In the southern coalfields, Chief Logan offers plenty of fun for outdoor lovers, from 18 miles of hiking and biking trails to a lake that is regularly stocked with trout and catfish. If you want to learn more about the Mountain State’s history, venture over to the Museum in the Park, which features artwork and historical items from the collection of the West Virginia State Museum.

Cacapon Resort State Park

In the Eastern Panhandle, Cacapon Resort has 23 miles of hiking trails for your spring explorations. Trek up to the observation deck on Cacapon Mountain for a unique opportunity to view West Virginia, Maryland and Pennsylvania all at once. And bring your fishing rod! The park’s two small lakes are home to bass, catfish and bluegill and are stocked with trout each spring. Fishing licenses can be purchased at wvfish.com.

Kanawha State Forest

Just 20 minutes from downtown Charleston, Kanawha State Forest offers a quick getaway for nature lovers. More than 25 miles of hiking and biking trails weave through the forest’s hills and hollows, highlighting unique rock formations, scenic overlooks and rippling streams. Trails range from challenging ascents to the ADA-accessible interpretive Spotted Salamander Trail.

Watoga State Park

As West Virginia’s largest state park, Watoga has plenty of space for springtime recreation. Hike or bike on 40 miles of trails or cast a line in the 11-acre lake stocked with fish. Looking for some suggestions on what to do? Here’s two must-dos for your list: Take a stroll through the 400-acre Brooks Memorial Arboretum to learn about trees and plants native to the area, then hike the Arrowhead Trail to the Anne Bailey Lookout Tower.

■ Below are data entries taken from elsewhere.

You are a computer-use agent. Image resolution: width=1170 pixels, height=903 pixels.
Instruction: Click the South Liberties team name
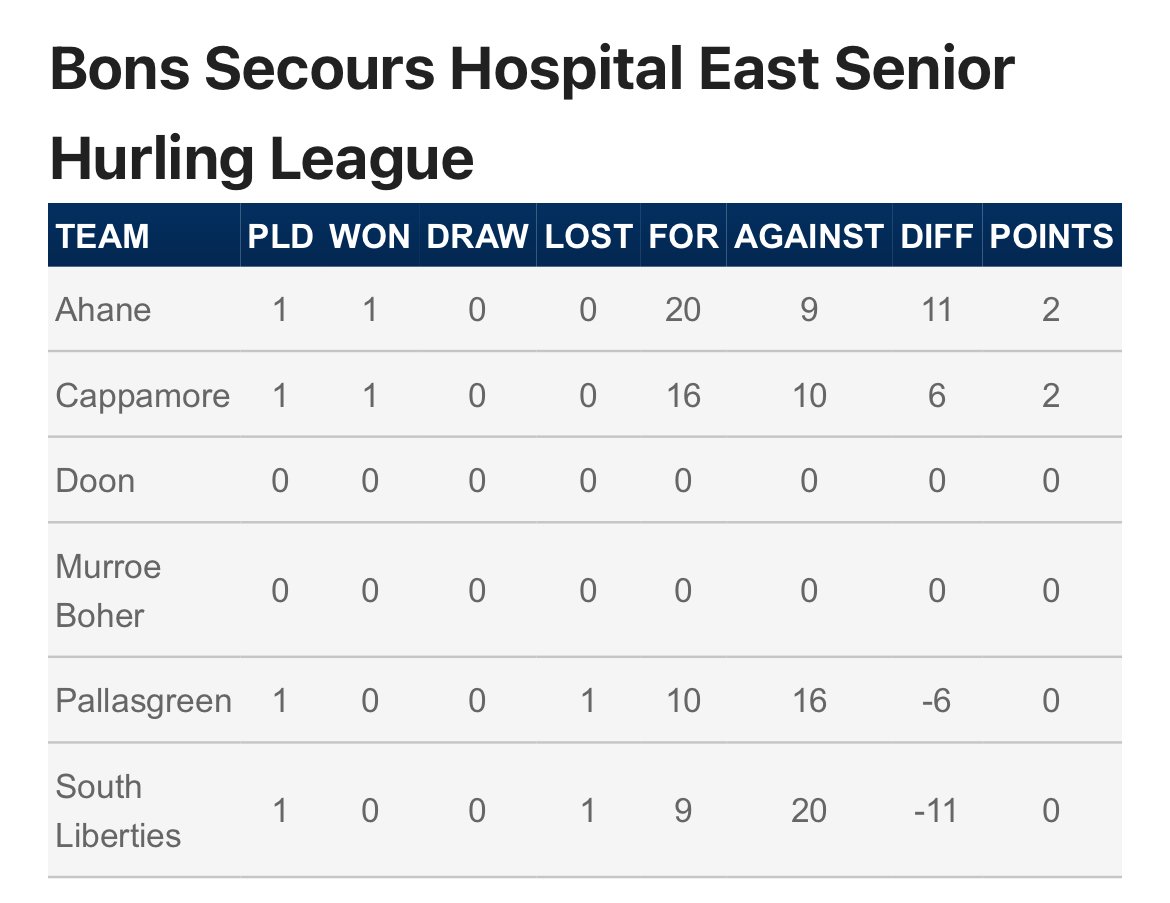point(118,811)
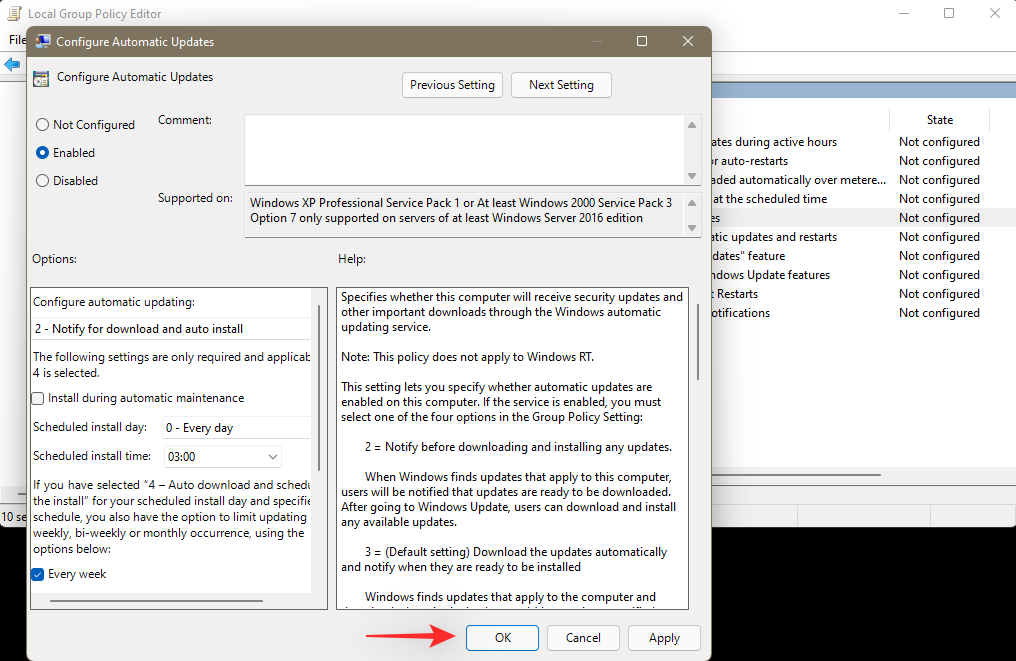Image resolution: width=1016 pixels, height=661 pixels.
Task: Go to Next Setting
Action: (561, 85)
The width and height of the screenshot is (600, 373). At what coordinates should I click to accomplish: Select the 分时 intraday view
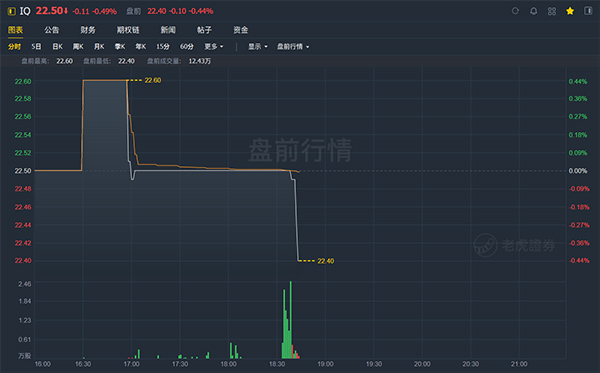click(15, 47)
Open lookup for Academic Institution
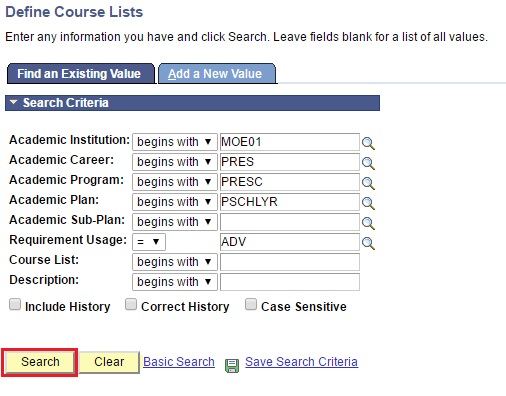The width and height of the screenshot is (506, 396). (368, 143)
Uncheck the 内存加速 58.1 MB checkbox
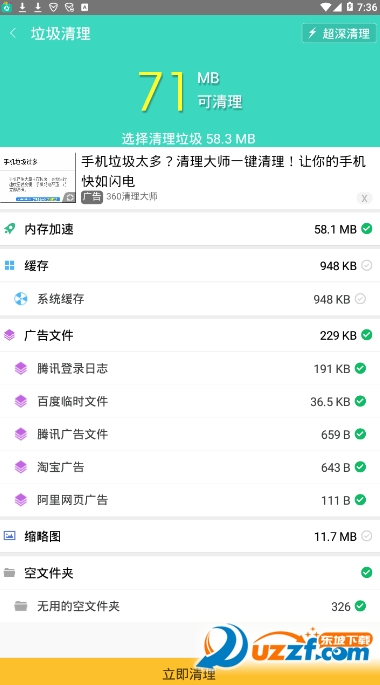Viewport: 380px width, 685px height. click(367, 228)
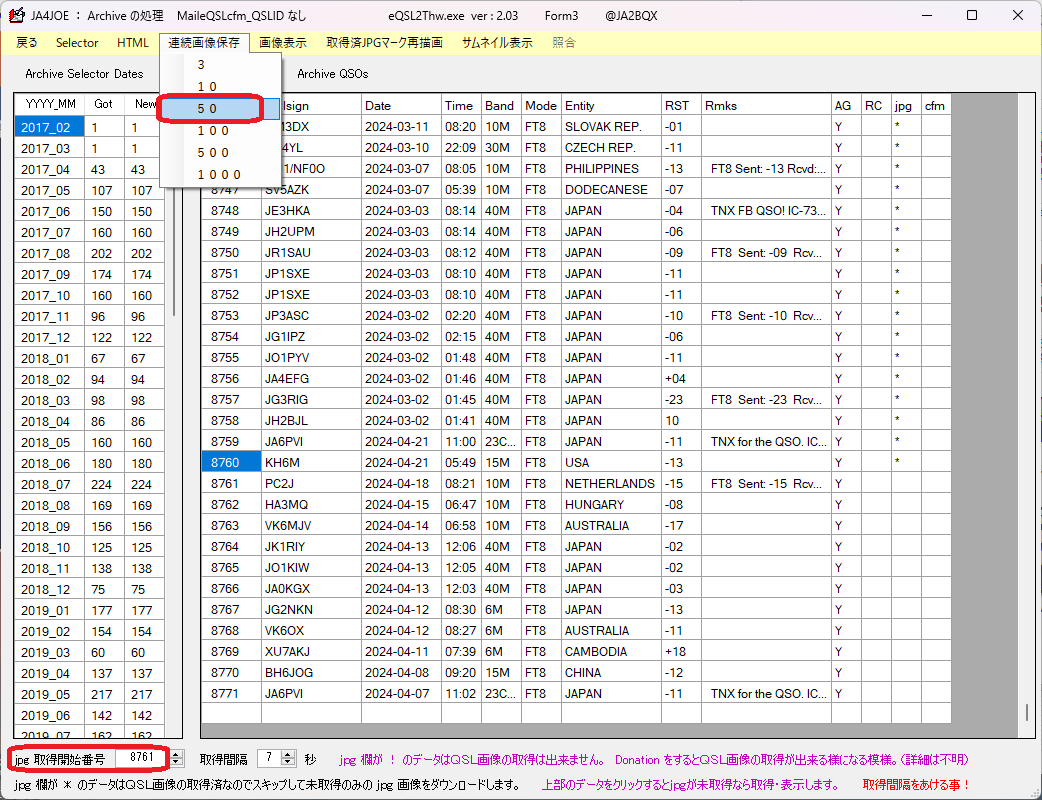Click the application icon in the title bar
1042x800 pixels.
click(x=14, y=15)
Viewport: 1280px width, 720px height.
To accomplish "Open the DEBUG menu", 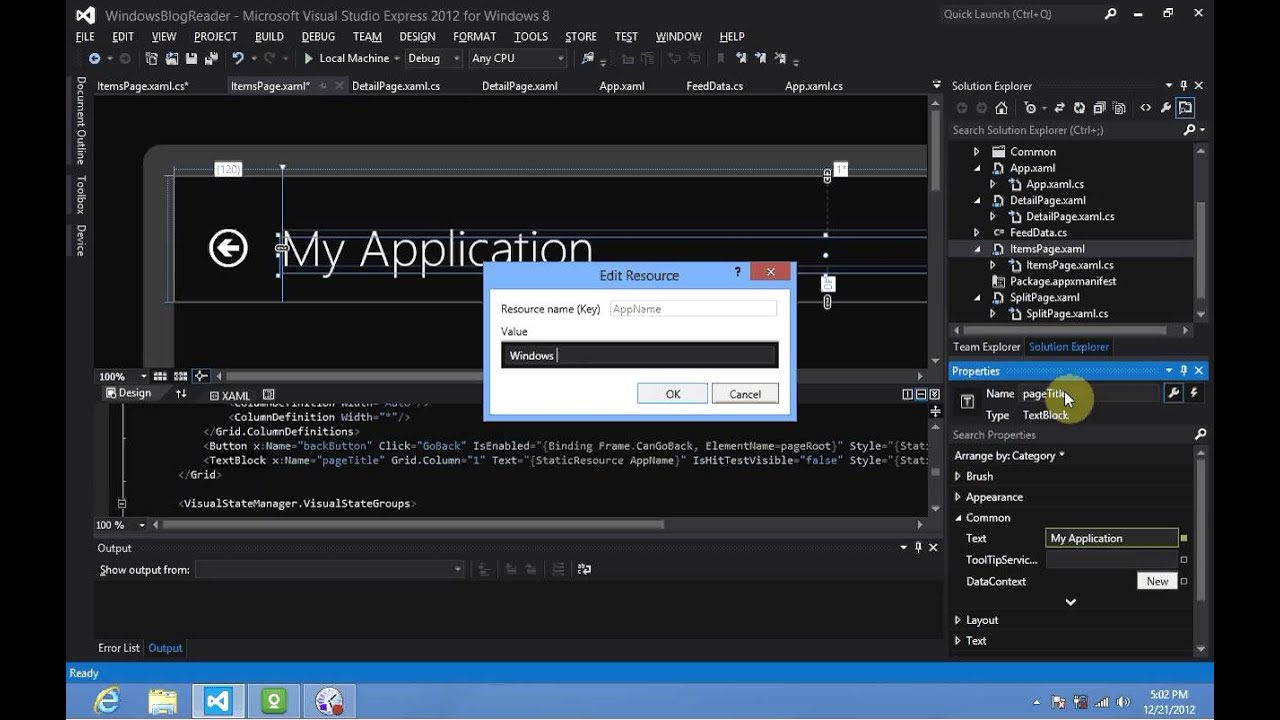I will [x=318, y=36].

It’s a bit of a climb but the views are worth it!

North Bend State Park

Named for the horseshoe curve of the North Fork of the Hughes River, North Bend offers fishing, hiking and abundant wildlife viewing. The park is adjacent to the 72-mile North Bend Rail Trail, a wide, gentle-grade path that is a favorite among bicyclists and horseback riders. The whole family will enjoy pedaling through scenic farmland and rock tunnels on this historic rail trail that dates back to pre-Civil War days.

Coopers Rock State Forest

Located right off I-68 outside Morgantown, Cooper’s Rock is a favorite recreation area for students at nearby West Virginia University. More than 50 miles of hiking and biking trails wind through the forest, revealing awe-inspiring views of the Cheat River Canyon. Treasure hunters can test their skills at locating up to 14 geocaches hidden within this park.

Twin Falls Resort State Park

The two waterfalls that Twin Falls is named after are at their prime this time of year, when spring rains and snow melt make for an impressive water flow. You can visit both Marsh Fork Falls and Black Fork Falls by hiking a 1.25-mile loop trail. Check them out in the early morning for a relaxing start to your day. Another must-see is the 1830s-era Pioneer Farm. If the caretakers are out and about, they’re happy to chat with guests and you can even visit with some of the friendly farm animals there. Stop by in the early evening to see the the sun dip below the hills and paint the farm in beautiful light.

Lost River State Park

A visit to Lost River is a lesson in history. The park, built by the Civilian Conservation Corps, is near the site of the 1756 Battle of Lost River that occurred during the French and Indian War. It’s also home to the restored Lee Cabin which belonged to Henry “Lighthorse Harry” Lee, Revolutionary War general and father of Robert E. Lee. View a historic CCC stone shelter at the Cranny Crow overlook on top of Big Ridge Mountain, where on a clear day you can see into five counties!

Hawks Nest State Park

In the heart of the New River Gorge, Hawks Nest is the place to be for breathtaking scenery, from the stunning overlook off U.S. 60 to scenic views of the gorge from the lodge dining room. Get in touch with nature by hiking the park’s eight miles of trails. Nearby, Babcock State Park offers 20 more miles of trails and a picture-postcard worthy scene of Glade Creek Grist Mill.

Blackwater Falls State Park

The natural beauty of Blackwater Falls shines through year-round, from the magnificent cascade of the 57-foot Blackwater Falls to the stunning overlooks of Blackwater Canyon. You can experience this beauty after dark, too. This year, guests are invited to join the park naturalist on a Spring Equinox Night Hike, where they can marvel at the night sky and listen for the calls of nocturnal forest critters. Book a room at the lodge and then stick around for the Supermoon Hike the following night!

Need a spring getaway after a long winter? Extend your visit with an overnight stay and enjoy even more outdoor activities!